Ketersediaan programmer dari praktisi, ahli IT dalam tim-tim riset IT, sokongan dana yang besar merupakan dukungan untuk dapat terwujudnya teknologi pemilu. Bisa saja dibuatkan semacam layar monitor besar, dengan system computer yang canggih, DPT dapat diverifikasi melalui sidik jari yang terdapat di e-KTP. Alat ini nantinya disebar diseluruh 813.000 TPS di Indonesia dengan system pemrograman yang disamakan. Alat ini juga dapat digunakan secara ofline dan online. Jaringan ofline ketika saat pemilihan berlangsung, dan online saat pengiriman data hasil pemilihan ke tingkat nasional. Selain itu, C1 sebagai bukti fisik dapat di print sesaat usai penghitungan elektronik di tiap-tiap TPS, dan ditandatangani oleh semua petugas yang berwenang. C1 yang telah ditandatangani dapat discan dan dikirim manual untuk KPU pusat atau diperbanyak untuk saksi dan pengawas pemilu.

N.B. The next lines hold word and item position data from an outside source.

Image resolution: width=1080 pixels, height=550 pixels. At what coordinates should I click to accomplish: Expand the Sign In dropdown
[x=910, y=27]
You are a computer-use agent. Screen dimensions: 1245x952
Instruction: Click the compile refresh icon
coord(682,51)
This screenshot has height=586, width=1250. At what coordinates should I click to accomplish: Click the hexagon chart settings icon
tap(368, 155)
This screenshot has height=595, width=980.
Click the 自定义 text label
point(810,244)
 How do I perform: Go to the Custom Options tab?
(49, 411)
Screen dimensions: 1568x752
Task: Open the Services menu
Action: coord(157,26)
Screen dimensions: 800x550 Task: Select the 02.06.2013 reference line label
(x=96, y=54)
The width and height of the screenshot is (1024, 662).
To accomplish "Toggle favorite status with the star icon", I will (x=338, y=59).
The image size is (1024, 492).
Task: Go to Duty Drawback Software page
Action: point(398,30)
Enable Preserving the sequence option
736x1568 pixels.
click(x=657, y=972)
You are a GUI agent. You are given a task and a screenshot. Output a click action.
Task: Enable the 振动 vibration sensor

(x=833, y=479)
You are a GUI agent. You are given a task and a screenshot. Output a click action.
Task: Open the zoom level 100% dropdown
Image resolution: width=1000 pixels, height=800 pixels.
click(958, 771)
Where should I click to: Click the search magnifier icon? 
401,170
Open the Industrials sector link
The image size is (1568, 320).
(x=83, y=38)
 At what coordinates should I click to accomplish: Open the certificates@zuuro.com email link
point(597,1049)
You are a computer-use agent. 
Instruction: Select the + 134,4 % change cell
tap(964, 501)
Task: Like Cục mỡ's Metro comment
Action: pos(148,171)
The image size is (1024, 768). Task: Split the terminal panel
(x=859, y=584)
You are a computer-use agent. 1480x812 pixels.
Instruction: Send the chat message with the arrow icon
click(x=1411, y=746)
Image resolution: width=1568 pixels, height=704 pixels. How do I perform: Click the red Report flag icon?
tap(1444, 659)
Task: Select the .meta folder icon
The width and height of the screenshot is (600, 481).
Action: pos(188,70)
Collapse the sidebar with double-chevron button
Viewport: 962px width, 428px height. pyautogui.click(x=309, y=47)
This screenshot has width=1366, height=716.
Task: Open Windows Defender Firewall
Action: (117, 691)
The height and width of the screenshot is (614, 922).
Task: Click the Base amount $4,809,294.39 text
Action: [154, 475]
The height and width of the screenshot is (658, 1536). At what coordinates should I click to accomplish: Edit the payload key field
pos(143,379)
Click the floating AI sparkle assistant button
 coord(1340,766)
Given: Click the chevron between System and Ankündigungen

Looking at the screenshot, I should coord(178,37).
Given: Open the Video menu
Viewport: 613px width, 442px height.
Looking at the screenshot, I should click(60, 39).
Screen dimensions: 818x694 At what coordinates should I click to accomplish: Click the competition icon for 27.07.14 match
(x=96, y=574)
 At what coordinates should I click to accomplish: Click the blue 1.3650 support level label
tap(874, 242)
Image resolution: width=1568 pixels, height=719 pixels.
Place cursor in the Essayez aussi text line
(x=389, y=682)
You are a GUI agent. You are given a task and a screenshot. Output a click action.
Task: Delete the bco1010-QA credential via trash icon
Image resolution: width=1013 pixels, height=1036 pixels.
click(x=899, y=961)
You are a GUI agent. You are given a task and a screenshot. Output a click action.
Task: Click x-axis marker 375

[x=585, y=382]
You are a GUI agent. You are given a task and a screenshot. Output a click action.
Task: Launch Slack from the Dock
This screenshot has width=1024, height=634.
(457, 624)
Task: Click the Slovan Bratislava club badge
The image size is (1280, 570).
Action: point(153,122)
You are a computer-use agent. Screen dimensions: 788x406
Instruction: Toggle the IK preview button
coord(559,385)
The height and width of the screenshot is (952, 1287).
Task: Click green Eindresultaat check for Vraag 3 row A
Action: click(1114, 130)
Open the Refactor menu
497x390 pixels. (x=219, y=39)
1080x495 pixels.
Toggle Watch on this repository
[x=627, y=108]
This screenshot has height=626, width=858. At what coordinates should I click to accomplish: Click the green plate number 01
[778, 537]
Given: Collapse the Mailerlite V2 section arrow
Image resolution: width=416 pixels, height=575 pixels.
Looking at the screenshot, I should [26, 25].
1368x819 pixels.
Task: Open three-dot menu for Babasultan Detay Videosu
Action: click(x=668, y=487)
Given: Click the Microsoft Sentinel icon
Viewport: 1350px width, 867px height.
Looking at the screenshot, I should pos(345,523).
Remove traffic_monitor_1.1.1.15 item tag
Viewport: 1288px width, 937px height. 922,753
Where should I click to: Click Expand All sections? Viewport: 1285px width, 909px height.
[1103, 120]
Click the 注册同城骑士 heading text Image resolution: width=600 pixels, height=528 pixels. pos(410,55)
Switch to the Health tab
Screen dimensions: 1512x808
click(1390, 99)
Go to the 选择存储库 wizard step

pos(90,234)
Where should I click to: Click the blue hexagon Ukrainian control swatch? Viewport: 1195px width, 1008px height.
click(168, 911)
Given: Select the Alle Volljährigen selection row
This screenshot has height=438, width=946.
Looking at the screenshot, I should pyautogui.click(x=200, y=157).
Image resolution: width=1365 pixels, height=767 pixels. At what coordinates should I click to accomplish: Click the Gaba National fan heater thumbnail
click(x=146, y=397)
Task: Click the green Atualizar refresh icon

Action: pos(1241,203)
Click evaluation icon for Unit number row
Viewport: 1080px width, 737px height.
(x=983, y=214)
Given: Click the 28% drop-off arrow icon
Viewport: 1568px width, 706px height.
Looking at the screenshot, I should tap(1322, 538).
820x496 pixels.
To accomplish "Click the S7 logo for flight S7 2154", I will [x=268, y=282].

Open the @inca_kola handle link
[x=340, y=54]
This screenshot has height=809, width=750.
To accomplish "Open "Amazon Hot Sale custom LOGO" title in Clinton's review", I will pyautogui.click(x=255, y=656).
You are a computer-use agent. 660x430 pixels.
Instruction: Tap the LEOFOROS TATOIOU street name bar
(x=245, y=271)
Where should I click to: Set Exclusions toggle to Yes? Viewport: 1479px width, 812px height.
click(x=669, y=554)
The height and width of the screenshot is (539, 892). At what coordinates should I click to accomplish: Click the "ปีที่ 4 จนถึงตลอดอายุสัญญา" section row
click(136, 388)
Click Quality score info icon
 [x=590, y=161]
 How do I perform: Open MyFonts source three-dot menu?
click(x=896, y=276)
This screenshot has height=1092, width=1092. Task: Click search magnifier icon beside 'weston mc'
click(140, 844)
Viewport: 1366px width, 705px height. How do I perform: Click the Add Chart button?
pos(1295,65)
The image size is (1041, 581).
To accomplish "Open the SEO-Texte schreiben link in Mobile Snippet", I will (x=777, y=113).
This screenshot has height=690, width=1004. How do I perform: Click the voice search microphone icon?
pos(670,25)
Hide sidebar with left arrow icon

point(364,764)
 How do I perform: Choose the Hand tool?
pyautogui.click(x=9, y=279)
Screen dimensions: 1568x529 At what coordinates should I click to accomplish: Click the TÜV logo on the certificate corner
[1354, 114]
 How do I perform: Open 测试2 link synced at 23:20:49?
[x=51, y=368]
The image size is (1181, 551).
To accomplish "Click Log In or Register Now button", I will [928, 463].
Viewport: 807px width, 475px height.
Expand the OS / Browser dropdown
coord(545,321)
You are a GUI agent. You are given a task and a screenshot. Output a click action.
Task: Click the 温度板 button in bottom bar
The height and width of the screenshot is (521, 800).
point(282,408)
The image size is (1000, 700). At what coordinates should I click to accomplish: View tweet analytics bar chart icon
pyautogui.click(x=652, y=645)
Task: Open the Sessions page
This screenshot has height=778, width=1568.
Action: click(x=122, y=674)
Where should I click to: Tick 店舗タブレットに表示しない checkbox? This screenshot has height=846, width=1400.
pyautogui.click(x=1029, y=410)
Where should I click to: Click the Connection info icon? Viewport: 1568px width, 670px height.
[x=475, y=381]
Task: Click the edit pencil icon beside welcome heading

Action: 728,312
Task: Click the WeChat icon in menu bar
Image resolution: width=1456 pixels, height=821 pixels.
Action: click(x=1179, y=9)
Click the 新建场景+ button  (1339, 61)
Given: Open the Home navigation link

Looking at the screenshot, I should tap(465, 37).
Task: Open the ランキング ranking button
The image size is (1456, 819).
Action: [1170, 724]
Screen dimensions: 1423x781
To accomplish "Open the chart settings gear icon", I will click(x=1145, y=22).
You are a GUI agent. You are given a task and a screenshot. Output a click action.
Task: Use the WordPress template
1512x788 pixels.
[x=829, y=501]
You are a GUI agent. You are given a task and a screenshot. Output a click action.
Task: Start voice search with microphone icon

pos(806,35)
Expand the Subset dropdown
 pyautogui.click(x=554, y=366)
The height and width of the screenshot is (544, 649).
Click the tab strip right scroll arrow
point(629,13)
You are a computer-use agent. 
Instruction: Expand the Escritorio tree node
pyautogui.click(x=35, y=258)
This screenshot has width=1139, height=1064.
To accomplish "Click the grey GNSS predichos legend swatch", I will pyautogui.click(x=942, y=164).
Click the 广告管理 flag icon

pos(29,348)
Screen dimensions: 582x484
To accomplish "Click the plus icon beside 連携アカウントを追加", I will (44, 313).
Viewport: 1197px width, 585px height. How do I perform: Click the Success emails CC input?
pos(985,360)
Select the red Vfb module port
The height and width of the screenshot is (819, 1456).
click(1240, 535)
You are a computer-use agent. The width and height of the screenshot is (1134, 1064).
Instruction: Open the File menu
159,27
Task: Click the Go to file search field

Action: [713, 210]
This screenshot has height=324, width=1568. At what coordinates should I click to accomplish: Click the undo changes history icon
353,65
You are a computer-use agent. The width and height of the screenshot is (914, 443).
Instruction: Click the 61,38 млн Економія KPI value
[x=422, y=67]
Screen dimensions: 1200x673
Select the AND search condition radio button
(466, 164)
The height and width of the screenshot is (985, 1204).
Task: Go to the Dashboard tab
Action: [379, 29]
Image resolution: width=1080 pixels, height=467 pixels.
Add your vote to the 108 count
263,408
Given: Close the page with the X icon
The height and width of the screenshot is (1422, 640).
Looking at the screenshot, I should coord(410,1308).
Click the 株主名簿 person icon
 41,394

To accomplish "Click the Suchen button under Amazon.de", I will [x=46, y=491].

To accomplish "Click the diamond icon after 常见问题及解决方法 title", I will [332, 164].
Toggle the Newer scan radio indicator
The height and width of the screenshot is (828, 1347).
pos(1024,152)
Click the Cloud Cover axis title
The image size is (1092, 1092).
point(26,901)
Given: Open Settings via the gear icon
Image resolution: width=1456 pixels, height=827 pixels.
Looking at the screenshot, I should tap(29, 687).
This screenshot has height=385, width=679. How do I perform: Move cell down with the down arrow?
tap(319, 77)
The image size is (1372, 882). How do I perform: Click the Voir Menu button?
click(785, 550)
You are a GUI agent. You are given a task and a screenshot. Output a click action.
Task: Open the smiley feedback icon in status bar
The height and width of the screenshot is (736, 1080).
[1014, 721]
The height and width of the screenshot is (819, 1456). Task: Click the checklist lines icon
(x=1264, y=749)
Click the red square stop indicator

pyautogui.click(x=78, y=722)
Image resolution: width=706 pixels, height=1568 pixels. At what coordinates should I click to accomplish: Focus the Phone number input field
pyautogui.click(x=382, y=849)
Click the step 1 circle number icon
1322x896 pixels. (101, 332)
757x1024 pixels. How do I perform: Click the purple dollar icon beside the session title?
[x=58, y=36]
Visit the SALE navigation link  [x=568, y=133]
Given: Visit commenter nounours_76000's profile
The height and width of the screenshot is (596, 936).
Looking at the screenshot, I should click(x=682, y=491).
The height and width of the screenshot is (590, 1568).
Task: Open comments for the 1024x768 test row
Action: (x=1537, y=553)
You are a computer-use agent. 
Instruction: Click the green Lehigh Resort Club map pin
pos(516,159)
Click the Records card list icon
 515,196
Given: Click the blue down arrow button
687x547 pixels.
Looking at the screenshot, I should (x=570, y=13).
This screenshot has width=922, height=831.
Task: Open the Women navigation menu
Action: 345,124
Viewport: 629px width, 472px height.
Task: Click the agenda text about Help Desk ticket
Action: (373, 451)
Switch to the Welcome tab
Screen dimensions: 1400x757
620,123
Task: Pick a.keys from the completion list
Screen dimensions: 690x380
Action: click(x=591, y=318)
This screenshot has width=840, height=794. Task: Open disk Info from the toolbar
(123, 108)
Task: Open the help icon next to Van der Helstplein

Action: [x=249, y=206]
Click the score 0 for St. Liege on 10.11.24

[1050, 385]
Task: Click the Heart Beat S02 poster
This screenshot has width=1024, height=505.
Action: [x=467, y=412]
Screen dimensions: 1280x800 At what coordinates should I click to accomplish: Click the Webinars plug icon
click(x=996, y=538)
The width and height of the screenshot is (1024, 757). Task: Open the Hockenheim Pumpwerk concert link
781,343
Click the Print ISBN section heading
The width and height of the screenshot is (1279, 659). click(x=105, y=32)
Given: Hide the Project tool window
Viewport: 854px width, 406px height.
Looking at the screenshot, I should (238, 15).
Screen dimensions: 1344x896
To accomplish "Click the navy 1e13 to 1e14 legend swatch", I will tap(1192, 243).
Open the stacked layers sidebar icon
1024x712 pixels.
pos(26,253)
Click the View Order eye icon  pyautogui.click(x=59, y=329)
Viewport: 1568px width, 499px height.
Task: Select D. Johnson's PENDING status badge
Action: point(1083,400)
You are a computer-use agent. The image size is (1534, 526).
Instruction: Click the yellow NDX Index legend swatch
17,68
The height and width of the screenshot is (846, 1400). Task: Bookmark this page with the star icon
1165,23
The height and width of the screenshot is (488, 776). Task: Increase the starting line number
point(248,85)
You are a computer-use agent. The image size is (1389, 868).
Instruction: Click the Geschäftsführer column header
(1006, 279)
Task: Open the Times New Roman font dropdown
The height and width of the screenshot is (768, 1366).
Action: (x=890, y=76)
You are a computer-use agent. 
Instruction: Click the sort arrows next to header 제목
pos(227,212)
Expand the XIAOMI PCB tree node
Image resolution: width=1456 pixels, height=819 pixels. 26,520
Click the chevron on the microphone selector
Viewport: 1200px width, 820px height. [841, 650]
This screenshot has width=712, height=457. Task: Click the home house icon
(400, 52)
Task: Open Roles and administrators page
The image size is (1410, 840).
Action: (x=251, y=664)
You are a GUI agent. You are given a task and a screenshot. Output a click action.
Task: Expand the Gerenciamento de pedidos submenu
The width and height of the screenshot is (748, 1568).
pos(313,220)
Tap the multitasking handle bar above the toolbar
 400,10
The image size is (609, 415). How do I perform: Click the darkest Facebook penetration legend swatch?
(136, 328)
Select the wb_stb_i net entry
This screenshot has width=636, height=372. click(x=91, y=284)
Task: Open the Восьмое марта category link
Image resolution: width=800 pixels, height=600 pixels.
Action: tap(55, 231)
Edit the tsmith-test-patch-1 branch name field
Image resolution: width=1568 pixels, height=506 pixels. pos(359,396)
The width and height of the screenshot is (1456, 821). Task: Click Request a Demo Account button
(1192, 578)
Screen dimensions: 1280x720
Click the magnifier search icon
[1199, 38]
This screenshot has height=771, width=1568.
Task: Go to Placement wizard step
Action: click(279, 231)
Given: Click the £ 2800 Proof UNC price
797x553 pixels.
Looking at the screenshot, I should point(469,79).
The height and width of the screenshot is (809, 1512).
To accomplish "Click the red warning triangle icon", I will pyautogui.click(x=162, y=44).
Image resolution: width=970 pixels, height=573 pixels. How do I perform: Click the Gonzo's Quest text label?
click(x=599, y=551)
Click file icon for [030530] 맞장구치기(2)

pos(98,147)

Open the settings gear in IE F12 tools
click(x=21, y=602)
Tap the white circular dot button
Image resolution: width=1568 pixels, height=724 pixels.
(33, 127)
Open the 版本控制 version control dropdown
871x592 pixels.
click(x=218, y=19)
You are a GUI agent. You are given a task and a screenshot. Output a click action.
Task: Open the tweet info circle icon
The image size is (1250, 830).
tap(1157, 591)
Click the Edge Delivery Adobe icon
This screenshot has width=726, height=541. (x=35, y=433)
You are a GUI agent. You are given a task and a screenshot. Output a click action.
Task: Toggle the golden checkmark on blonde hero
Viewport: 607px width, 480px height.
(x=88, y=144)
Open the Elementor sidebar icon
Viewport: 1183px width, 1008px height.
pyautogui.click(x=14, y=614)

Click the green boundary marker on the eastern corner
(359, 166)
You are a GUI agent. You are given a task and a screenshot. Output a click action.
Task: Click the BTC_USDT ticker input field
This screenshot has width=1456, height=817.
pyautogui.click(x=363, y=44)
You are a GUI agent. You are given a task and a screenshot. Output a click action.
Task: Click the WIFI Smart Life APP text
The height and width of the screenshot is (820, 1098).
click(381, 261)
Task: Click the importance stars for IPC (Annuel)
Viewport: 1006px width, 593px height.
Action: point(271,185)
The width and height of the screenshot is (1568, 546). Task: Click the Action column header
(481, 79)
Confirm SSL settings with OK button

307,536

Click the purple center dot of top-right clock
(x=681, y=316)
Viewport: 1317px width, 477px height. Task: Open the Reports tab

Tentu teknologi seperti ini juga akan menelan biaya yang tidak sedikit, dari mulai pengadaan alat, dan pemrograman system. namun jika dibandingkan dengan kerja manual hal ini tentu sangat membantu sehingga mungkin dapat mengurangi biaya petugas TPS di lapangan.


Beberapa keuntungan yang didapatkan dengan adanya system teknologi ini adalah:

  • Lebih hemat biaya, sebab pekerjaan petugas semakin mudah tentu akan dapat mengurangi jumlah SDM yang terlibat serta beban kerja petugas pemilu. Selain itu juga tidak perlu lagi mencetak surat suara yang biayanya juga tidak sedikit.
  • Mengurangi resiko dan paluang manipulasi data. System yang terferivikasi melalui sidik jari sebagaimana sudah teridentifikasi melalui e-KTP dengan sangat mudah masuk dan menggunakan hak pilihnya. Sehingga tidak ada suara hantu dalam pemilihan.

  • Mempercepat proses penghitungan. Sebab sesaat setelah usai pemilihan, semua hasil sudah terekap dengan baik yang hampir tidak memungkinkan ada suara palsu, salah hitung, atau kemungkinan suara tidak sah. System tentu tidak mengizinkan suara tidak sah. Adapun data pemilih, memilih apa, system sudah dapat merahasiakannya. Namun data forensic IT dapat diambil ketika ada gugatan pemilu melalui alat ini.
  • Pencocokan dan penelitian DPT akan sangat mudah terupdate dengan system e-KTP yang telah terintegrasi dengan dinas atau kementerian terkait.
  • Mobilisasi dan pengamanan yang cukup mudah. Sebab yang diamankan hanya semacam alat untuk dibagikan di tiap-tiap TPS, tidak sebanyak surat suara, dan sejumlah logistic lainnya.


Meskipun terdapat kelebihan, namun system ini juga terdapat kekurangan, seperti:
  • Pengadaan alat semacam ini tentu tidak murah. Meskipun begitu alat ini akan digunakan untuk pemilu pada tahun-tahun berikutnya, sehingga dapat digunakan berulang kali.
  • Perlu adanya pengenalan cara pemilihan baru, sebagaimana tidak lagi menggunakan cara yang konvensional seperti sebelumnya tentu butuh waktu untuk mensosialisasikannya.
  • Perlu mempersiapkan teknologi ini sejak jauh-jauh hari, mungkin bisa beberapa tahun sebelumnya, dan telah dilakukan serangkaian uji coba system.
  • Rentan hacker. Meskipun rentan terhadap hacker untuk memanipulasi data, system ini dapat diamankan dengan kegiatan ofline saat pemilihan sampai diprint outnya C1 dan ditanda tangani. Sehinga resiko hacker mungkin hanya ada pada saat online pengiriman data. Namun jelas system ini jauh lebih aman ketimbang system konvensional yang tentu memiliki peluang kecurangan disana-sini.